In [16]:
import jax
import jax.numpy as jnp

# $$(a, b) \mapsto a + b$$

dim = 3:  $\implies jac = \left[\begin{array}{ccc|ccc} 
1 & 0 & 0 & 1 & 0 & 0 \\
0 & 1 & 0 & 0 & 1 & 0 \\
0 & 0 & 1 & 0 & 0 & 1 \\
\end{array}\right]$

In [17]:
from jaxtyping import Float, Array
from jax.numpy import array as jar

dim = 3


@jax.jit
def addition(a: Float[Array, "1"], b: Float[Array, "1"]) -> Float[Array, "1"]:
    return a + b


def add_jvp(
    primals: tuple[Float[Array, "1"], Float[Array, "1"]],
    tangents: tuple[Float[Array, "1"], Float[Array, "1"]],
) -> tuple[Float[Array, "1"], Float[Array, "1"]]:
    (a, b) = primals
    (da, db) = tangents

    primal = a + b
    tangent = da + db

    return primal, tangent


inp1, inp2 = jnp.zeros(dim), jnp.zeros(dim)

| Work to do |
Continue the JAX notebook on differentiating addition, starting right after its last line.

| Supplied records |

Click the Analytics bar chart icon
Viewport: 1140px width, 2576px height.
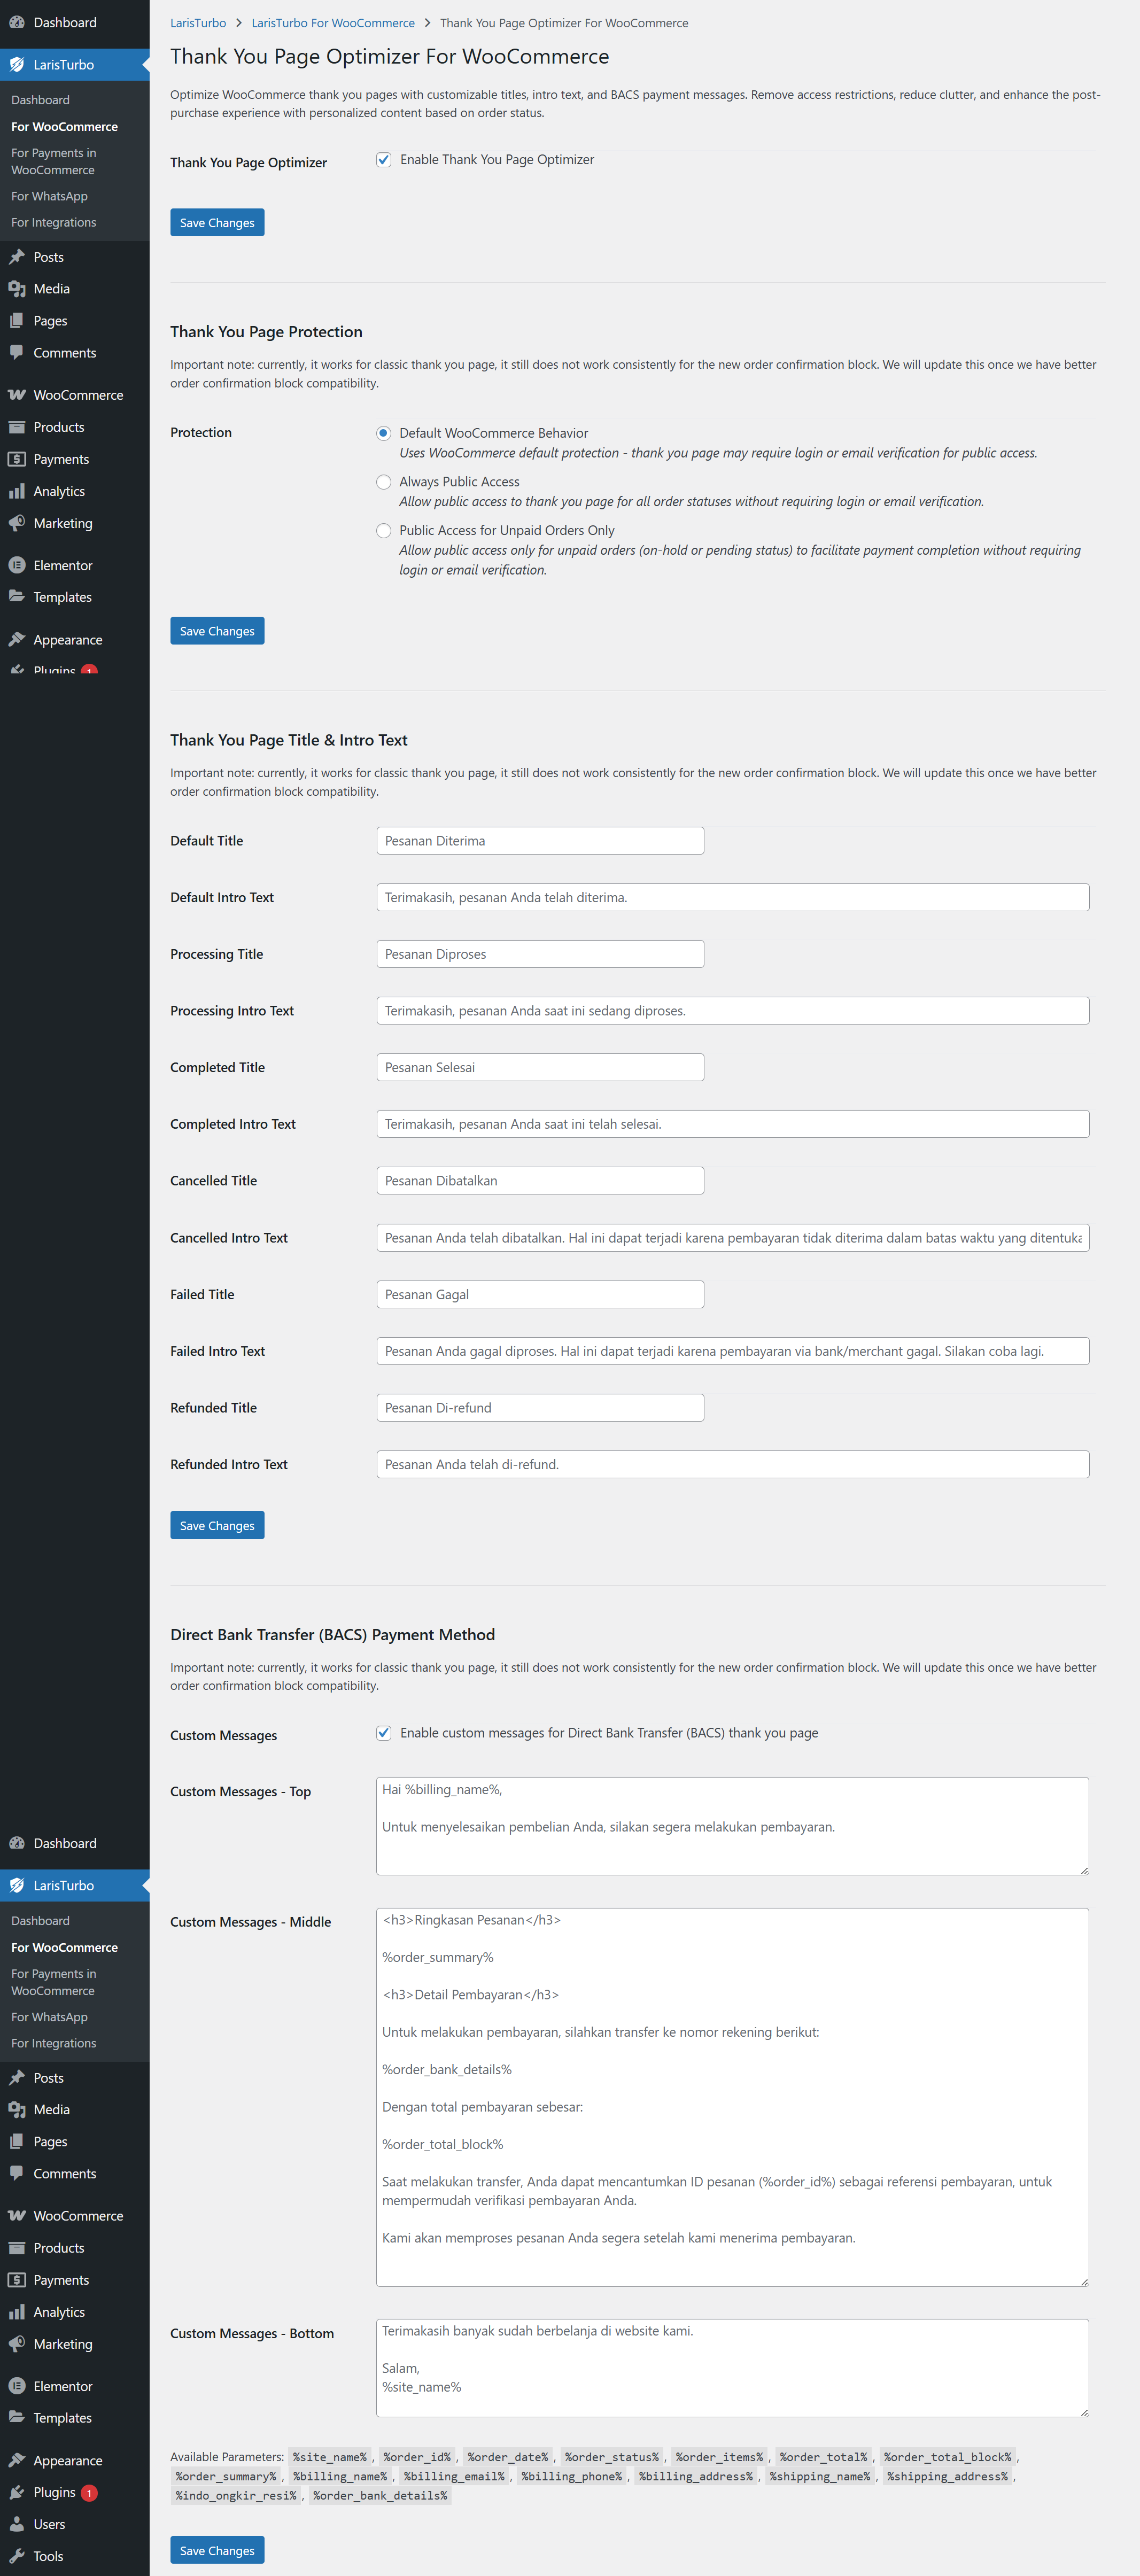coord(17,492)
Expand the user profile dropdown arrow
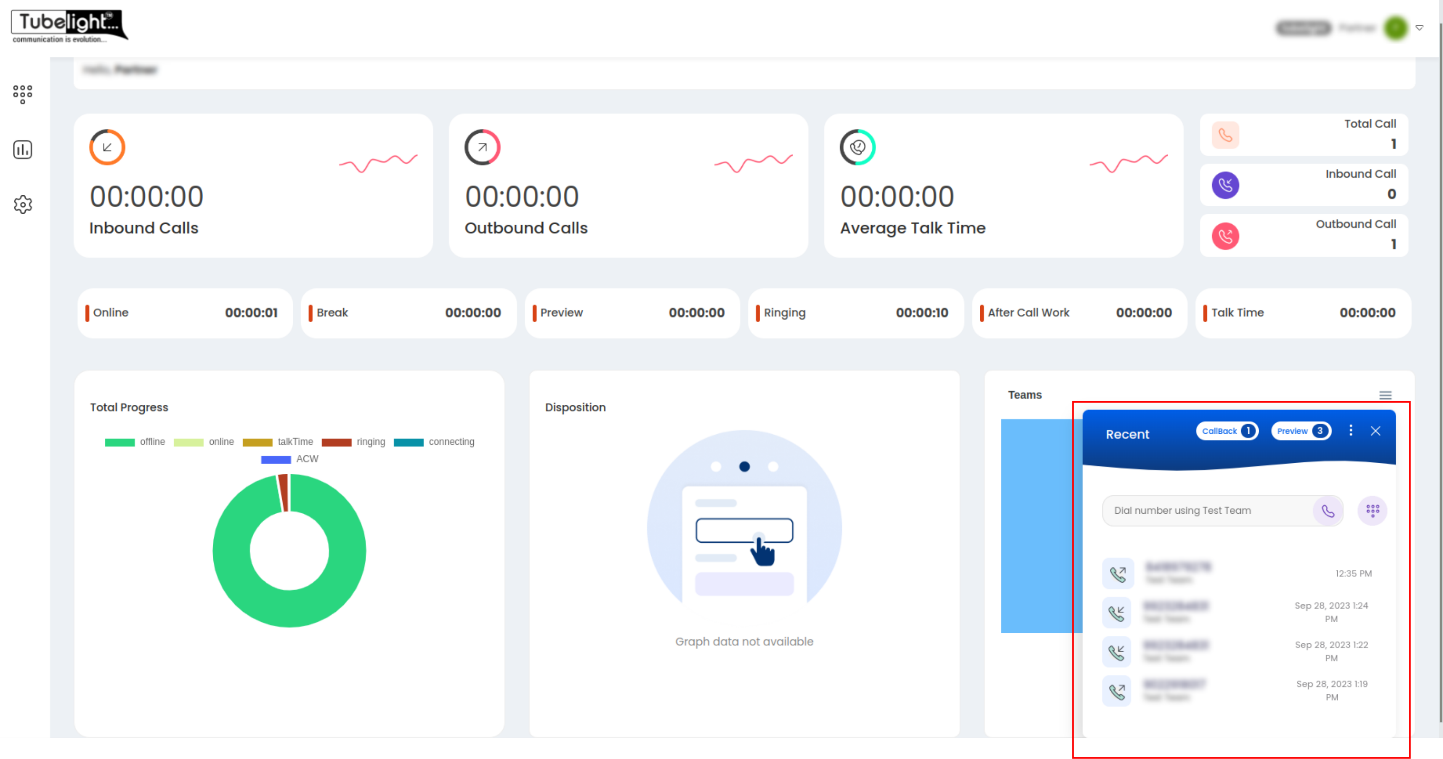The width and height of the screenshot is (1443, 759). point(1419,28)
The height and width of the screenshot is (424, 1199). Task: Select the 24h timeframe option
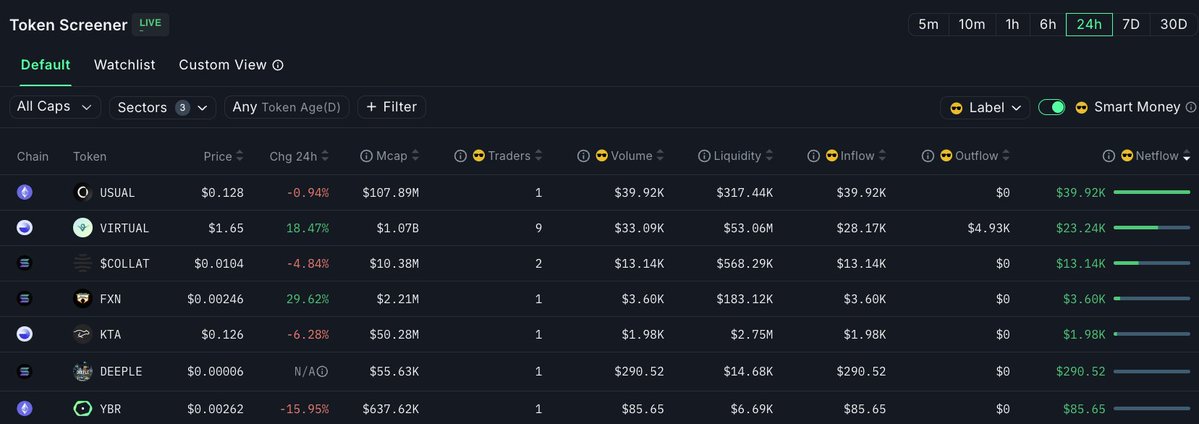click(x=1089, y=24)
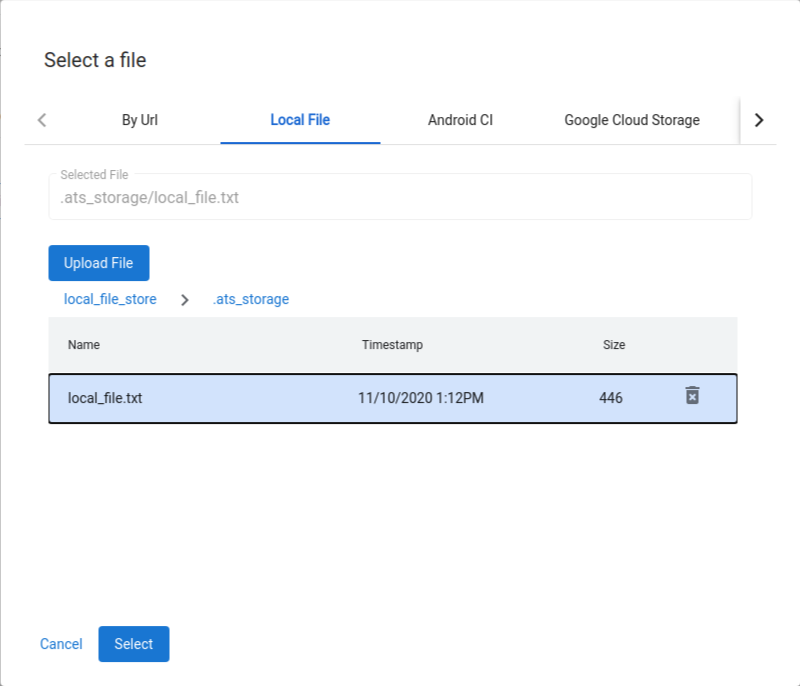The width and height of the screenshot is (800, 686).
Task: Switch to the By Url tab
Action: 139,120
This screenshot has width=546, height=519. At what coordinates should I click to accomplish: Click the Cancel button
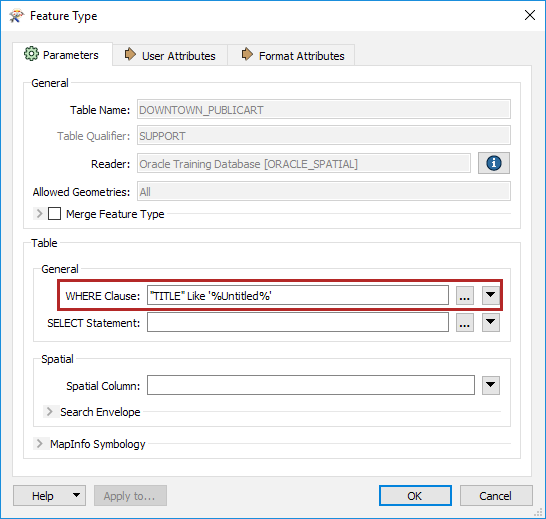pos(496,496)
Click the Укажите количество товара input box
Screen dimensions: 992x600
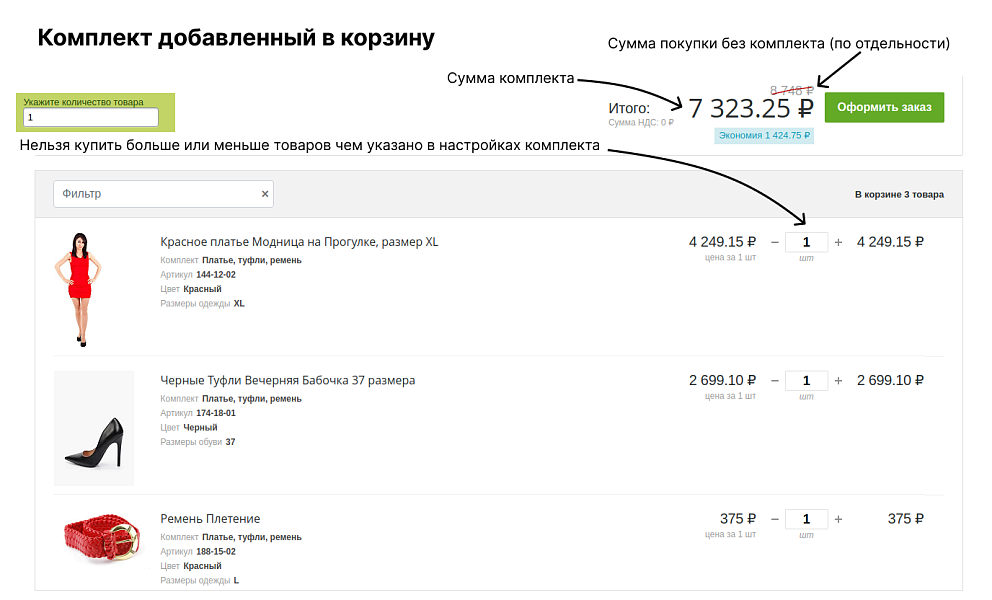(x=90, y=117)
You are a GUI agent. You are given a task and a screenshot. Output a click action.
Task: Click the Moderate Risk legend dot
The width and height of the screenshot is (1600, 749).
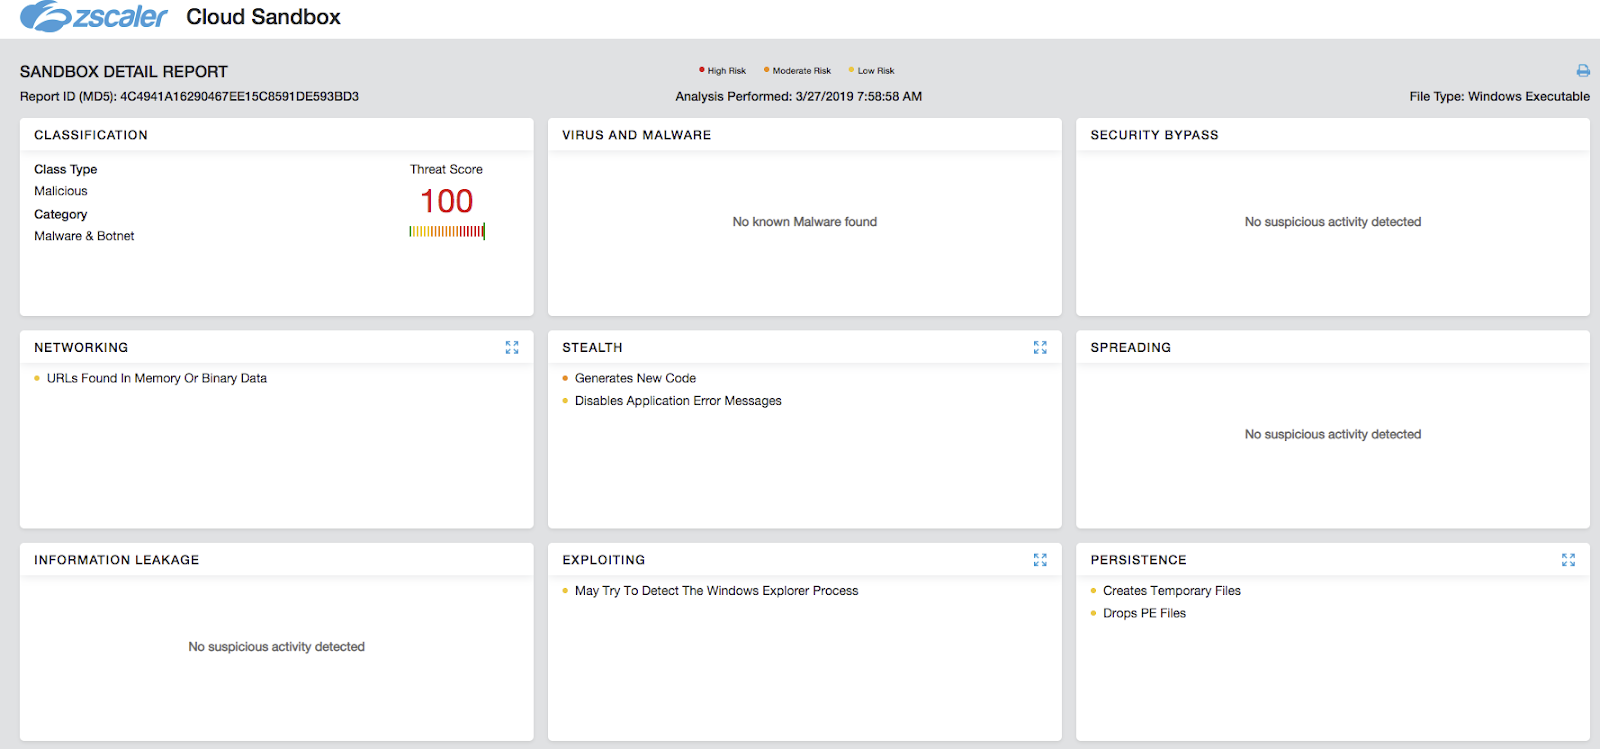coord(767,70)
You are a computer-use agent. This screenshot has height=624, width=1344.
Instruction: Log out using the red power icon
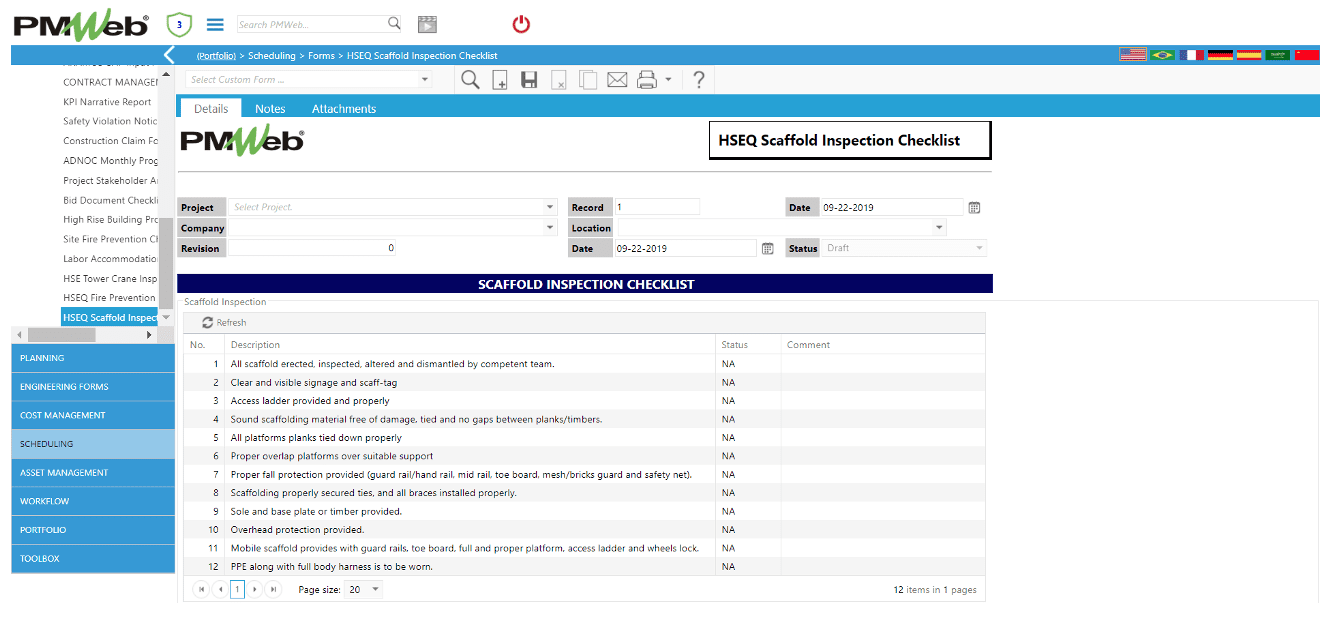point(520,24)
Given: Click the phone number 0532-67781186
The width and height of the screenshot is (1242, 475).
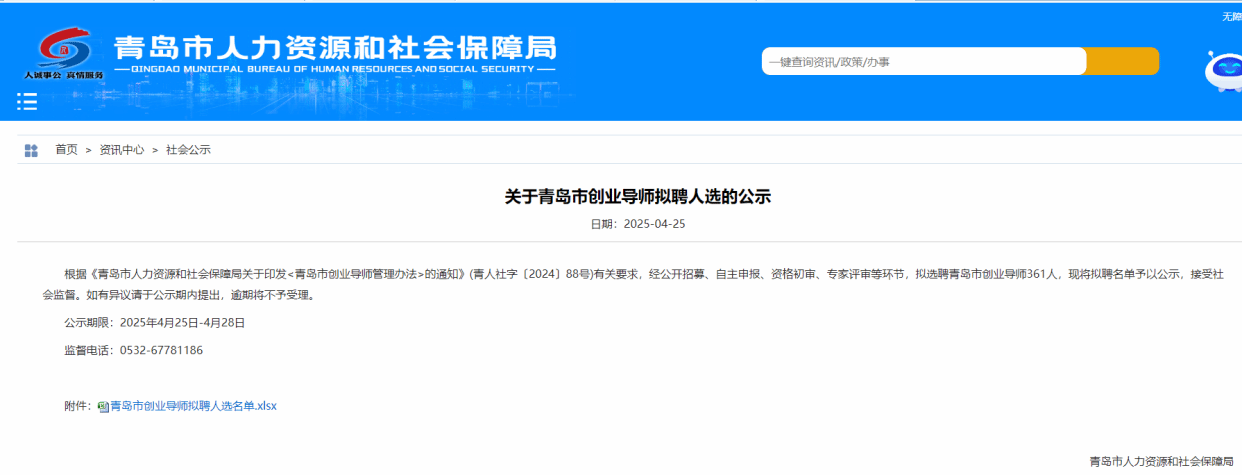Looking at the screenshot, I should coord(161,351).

| Answer to the task |
key = jax.random.PRNGKey(0)

for i in range(10):
    key, new = jax.random.split(key)
    arr = jax.random.normal(new, (dim * 2,))
    da, db = jnp.split(arr, [dim])
    custom = add_jvp((inp1, inp2), (da, db))
    truth = jax.jvp(addition, (inp1, inp2), (da, db))

    assert jnp.allclose(custom[1], truth[1]), (custom[1], truth[1])

addition = jax.custom_jvp(addition)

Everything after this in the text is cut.